Quincy looks great no matter what happened! He is such an adorable poodle and we all love him!


----------



## LittleRiver (Jan 23, 2011)

I just bought my first show poodle, a toy, but gosh does your boy Quincy makes me want to get a standard to go along with her. He is HANDSOME, wow. And what a great win photo you got--so many times they are horrible (usually photographers error). Lovely, just lovely! I can't wait to hear more about his show career.


----------



## ArreauStandardPoodle (Sep 1, 2009)

Thank you everyone. It was an exciting, interesting weekend! Quincy was such a remarkable ambassador for the breed. He was a wonderful boy in the ring, never acting like a fool, always being a complete gentleman. When he was done in the ring, we walked round with him and lots of Moms got photos of their kids with him.They stuck their hands into his hair, loving how soft he was. The entire time, he lapped it all up, and sneaked in some kisses along the way.
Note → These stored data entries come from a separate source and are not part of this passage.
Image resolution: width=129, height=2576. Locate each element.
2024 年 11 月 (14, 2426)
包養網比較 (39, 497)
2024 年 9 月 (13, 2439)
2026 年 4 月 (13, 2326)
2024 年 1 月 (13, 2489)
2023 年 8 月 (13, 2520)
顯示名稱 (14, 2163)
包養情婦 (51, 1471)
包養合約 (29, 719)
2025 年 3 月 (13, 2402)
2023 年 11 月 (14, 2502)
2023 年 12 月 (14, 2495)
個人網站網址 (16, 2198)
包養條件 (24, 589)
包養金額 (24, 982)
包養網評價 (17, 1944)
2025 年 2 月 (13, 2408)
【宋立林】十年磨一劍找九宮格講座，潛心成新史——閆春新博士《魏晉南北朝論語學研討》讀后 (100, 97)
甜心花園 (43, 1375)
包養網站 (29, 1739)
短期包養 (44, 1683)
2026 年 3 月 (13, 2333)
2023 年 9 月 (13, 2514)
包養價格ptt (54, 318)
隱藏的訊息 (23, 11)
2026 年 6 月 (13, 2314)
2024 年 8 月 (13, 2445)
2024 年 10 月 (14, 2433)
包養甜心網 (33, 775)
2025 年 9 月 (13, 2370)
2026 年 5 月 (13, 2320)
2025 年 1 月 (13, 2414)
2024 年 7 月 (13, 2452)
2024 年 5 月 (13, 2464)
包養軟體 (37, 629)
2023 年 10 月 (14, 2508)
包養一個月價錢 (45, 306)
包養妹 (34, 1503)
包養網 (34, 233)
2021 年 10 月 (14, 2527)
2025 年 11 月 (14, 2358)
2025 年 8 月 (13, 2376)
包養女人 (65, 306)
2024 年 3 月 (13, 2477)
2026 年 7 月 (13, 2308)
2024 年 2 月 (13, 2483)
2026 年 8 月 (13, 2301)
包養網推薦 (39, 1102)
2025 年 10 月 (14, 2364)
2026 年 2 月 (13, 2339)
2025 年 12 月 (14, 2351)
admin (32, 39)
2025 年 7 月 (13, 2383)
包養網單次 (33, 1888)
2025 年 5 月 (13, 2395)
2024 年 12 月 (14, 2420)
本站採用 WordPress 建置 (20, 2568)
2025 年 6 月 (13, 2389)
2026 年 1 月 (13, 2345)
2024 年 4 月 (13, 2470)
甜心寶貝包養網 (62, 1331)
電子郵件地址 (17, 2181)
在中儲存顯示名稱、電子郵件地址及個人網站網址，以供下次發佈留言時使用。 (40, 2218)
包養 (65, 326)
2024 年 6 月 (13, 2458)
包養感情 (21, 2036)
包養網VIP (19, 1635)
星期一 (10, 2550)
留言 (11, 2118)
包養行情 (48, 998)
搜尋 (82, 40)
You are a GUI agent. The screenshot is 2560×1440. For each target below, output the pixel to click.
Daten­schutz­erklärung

He made my heart feel like it was going to burst.


----------



## Leooonie (May 30, 2009)

Looks and sounds like a stunning example - I cannot wait for in how ever many years it is till I am able to dip a toe into showing - it sounds like such a fun experiance that dogs enjoy as much as their owners and handlers!


----------



## ArreauStandardPoodle (Sep 1, 2009)

Thank you. He is a wonderful dog! Showing is not for everyone. If I did not know so many people from bygone days I am not certain how much I would like it. And it is not for all dogs. I saw lots this weekend freaked out because of all the chaos outside the rings practically being dragged around. Because of my past, it feels like old home week, and I hope you enjoy it when you do get involved.


----------



## Feralpudel (Jun 28, 2010)

Leooonie said:


> it sounds like such a fun experiance that dogs enjoy as much as their owners and handlers!


I think my dog enjoyed it more than I did, as he wasn't the one writing checks to the handler! :argh:


----------